I was tempted last night, after arriving home from the ballpark, to write an angst-filled, short-sighted and inflammatory post that had no purpose other than to serve as a venue for my frustration with last night's game. It was not going to be pretty.

Needless to say, it didn't get written, to the benefit of all mankind.

The Dodgers don't appear to be a significantly better team, at least as far as statistics are concerned. Pythagoras says the Dodgers should be 73-67; the Cubs should be 73-66. Their middling offenses are nearly identical: Los Angeles has scored one more run this season than the Cubs, and the Cubs' team OPS is a mere .003 higher. Cumulatively, the Dodgers have a slightly better pitching staff; the bullpen makes up for the starting staff's deficiencies.

And therein lies my frustration. The Cubs may be the lousiest first place team around, but so lousy as to lose three of four to LA? Or five of seven on the season? Are they really so much worse?

Perhaps. The optimist in me says the Dodgers got lucky, that the Cubs played well below their capabilities and gave away wins, as the Dodgers feasted on a Carlos Zambrano meltdown in the first game and poor bullpen work in the second and fourth games. Zambrano's due to snap out of his funk any time now, and the Cub bullpen had been doing well -- Ryan Dempster had not blown a save since June!

But the Cubs did lose three of four. Whether this series was indicative of fatal flaws in this club, or that the Cubs just had a poor series, a simple matter of unfortunate happenstances that really mean nothing, I cannot say for certain. I'm inclined to believe that the Cubs really are better than this series would indicate. Ryan Dempster will not blow every save opportunity, nor will the other relievers lose every lead.

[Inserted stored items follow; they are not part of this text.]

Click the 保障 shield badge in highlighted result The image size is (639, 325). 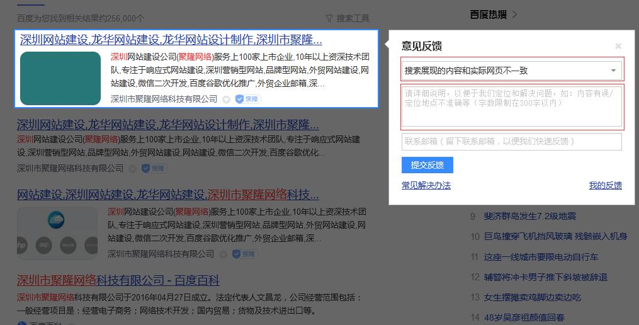coord(248,99)
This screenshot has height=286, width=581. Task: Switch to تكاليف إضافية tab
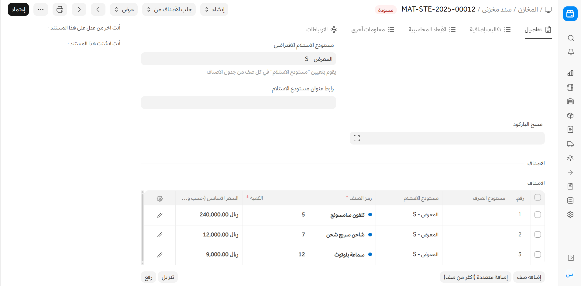(490, 30)
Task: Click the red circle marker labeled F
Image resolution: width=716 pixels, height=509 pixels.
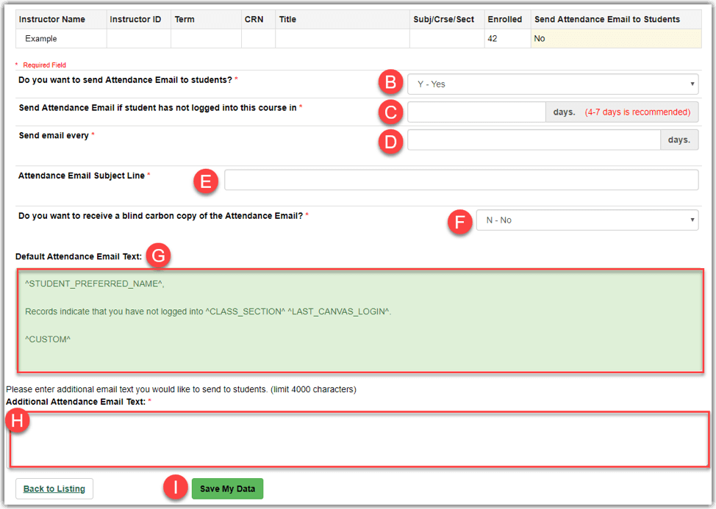Action: pyautogui.click(x=459, y=221)
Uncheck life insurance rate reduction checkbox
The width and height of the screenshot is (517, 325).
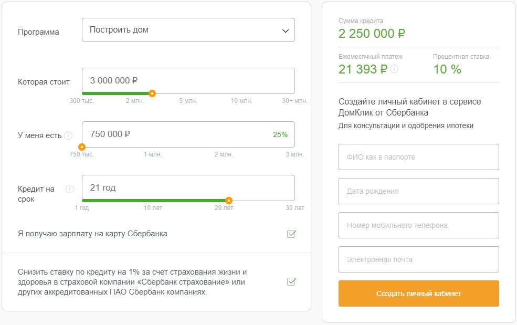tap(291, 282)
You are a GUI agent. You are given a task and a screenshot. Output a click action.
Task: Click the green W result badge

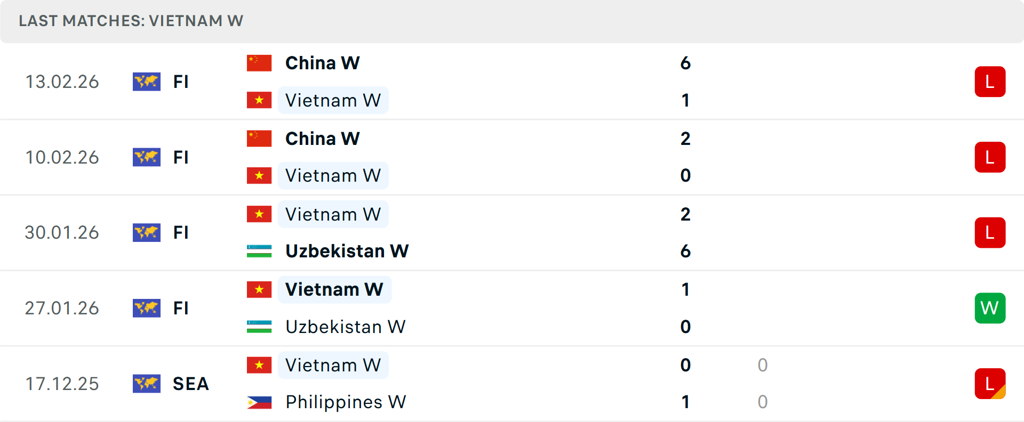(990, 308)
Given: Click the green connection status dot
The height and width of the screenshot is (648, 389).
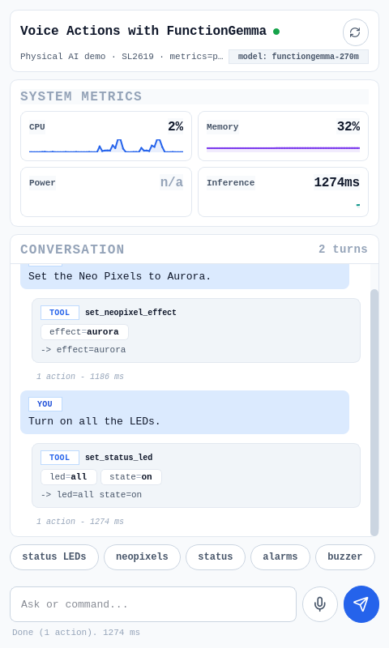Looking at the screenshot, I should tap(276, 32).
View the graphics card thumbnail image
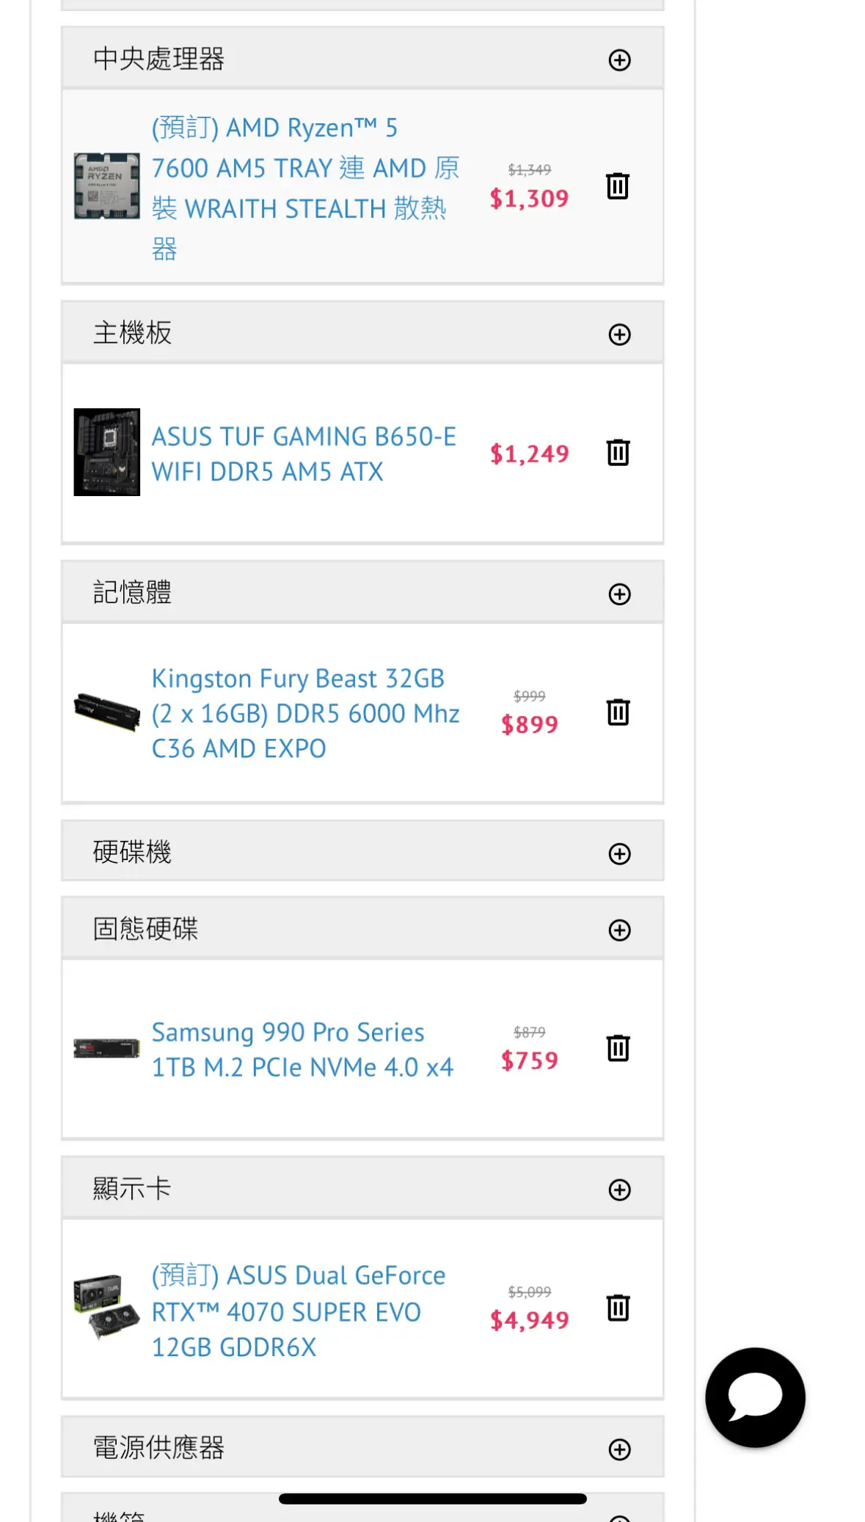Viewport: 865px width, 1522px height. click(107, 1308)
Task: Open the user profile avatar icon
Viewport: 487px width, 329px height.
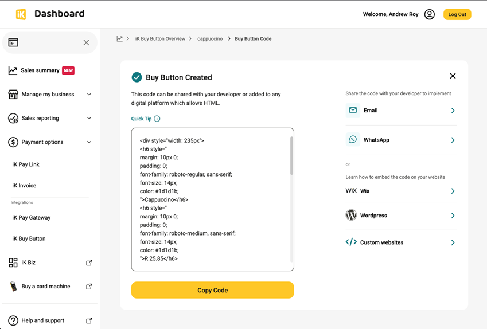Action: (430, 14)
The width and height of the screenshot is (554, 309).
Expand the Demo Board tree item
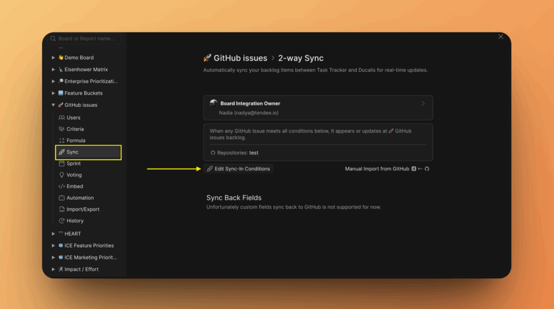pyautogui.click(x=53, y=58)
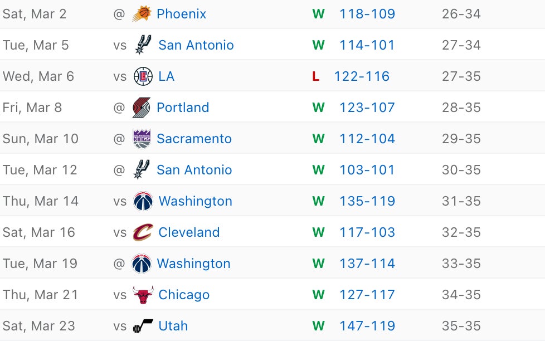Click the Cleveland Cavaliers logo icon
The height and width of the screenshot is (341, 545).
tap(143, 232)
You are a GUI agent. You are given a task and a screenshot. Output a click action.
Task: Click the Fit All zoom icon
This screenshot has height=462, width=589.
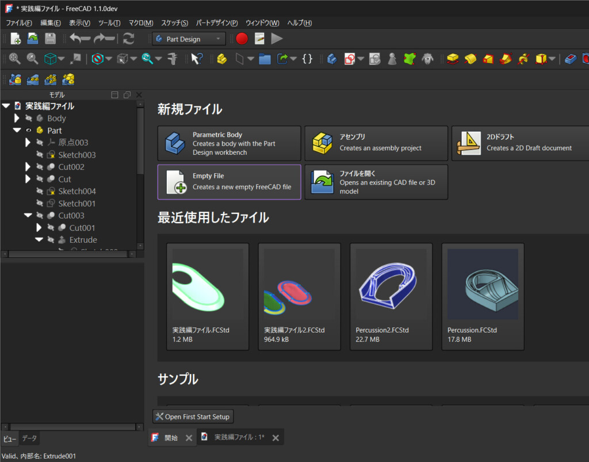click(x=15, y=59)
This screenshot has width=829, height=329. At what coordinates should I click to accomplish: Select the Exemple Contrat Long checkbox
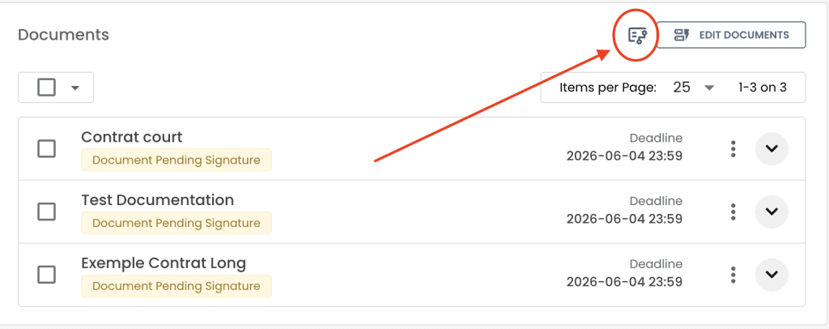coord(47,275)
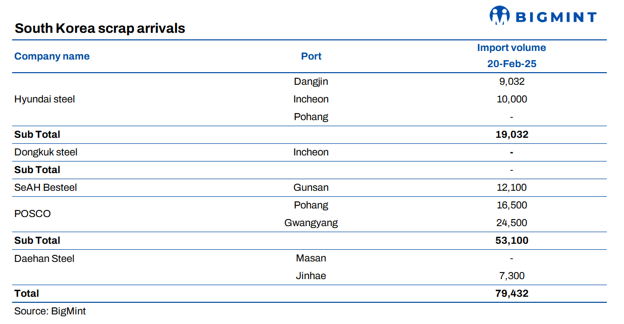This screenshot has height=324, width=624.
Task: Click the BigMint logo icon
Action: [x=500, y=16]
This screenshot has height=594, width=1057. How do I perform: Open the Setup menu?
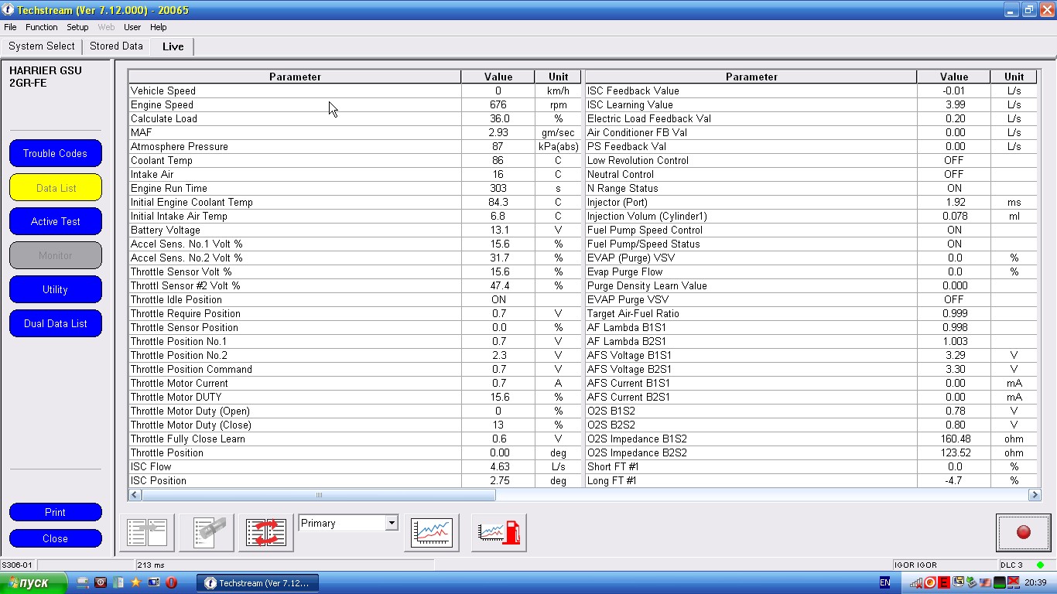coord(77,27)
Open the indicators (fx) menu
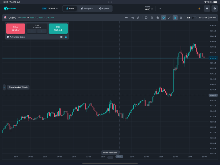This screenshot has width=220, height=165. click(138, 18)
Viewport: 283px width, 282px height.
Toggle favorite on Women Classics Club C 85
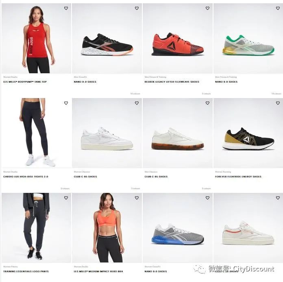[137, 103]
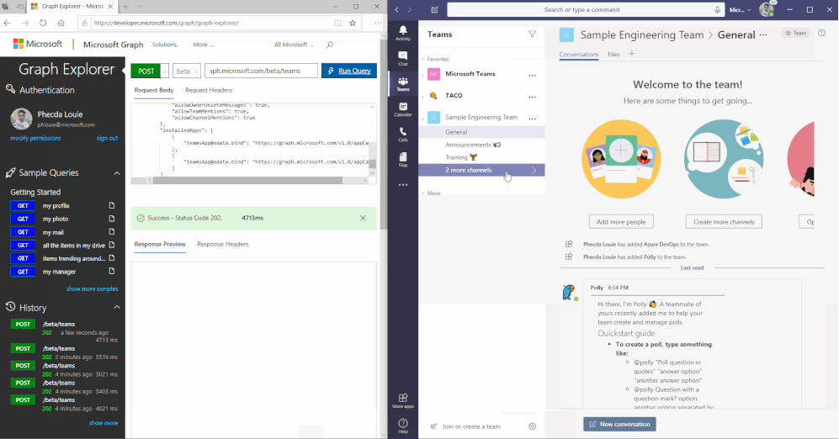
Task: Click the More apps store icon
Action: pos(403,399)
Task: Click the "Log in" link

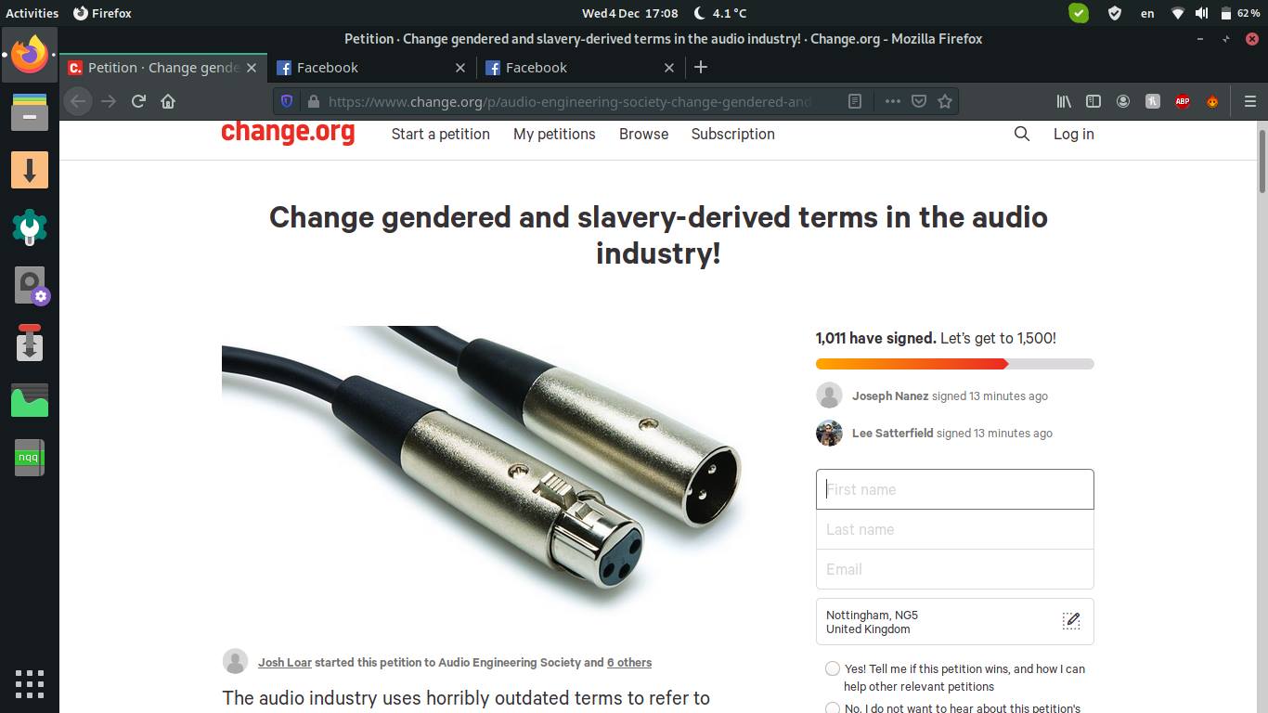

It's all cyclical: Like a bug stuck to a bicycle tire, the Cubs -- or any person, for that matter -- spin wildly around and around on the Wheel of Life. For a brief moment, they sit on top of the world, at the peak of it all; everything is going great. But then the wheel turns, and before long the bug is crushed between pavement and tire. Sometimes you get squashed badly, bug juices oozing from your maimed body, and death would seem a comfort; but sometimes you manage to squeeze between tire treads and escape the devastation of the lowest low.

The Cubs may not have made it to safety this time, but the wheel always keeps turning.

Comments
2007-09-08 06:19:43
1.   Sandus
"the Cubs played well below their capabilities and gave away wins"

That's it in a nutshell. The story of the entire season is the Cubs have and continue to lose games that they should be winning. I've seen too many games where they've melted down in the late innings far too often, and they lose games to bad teams they should be torching.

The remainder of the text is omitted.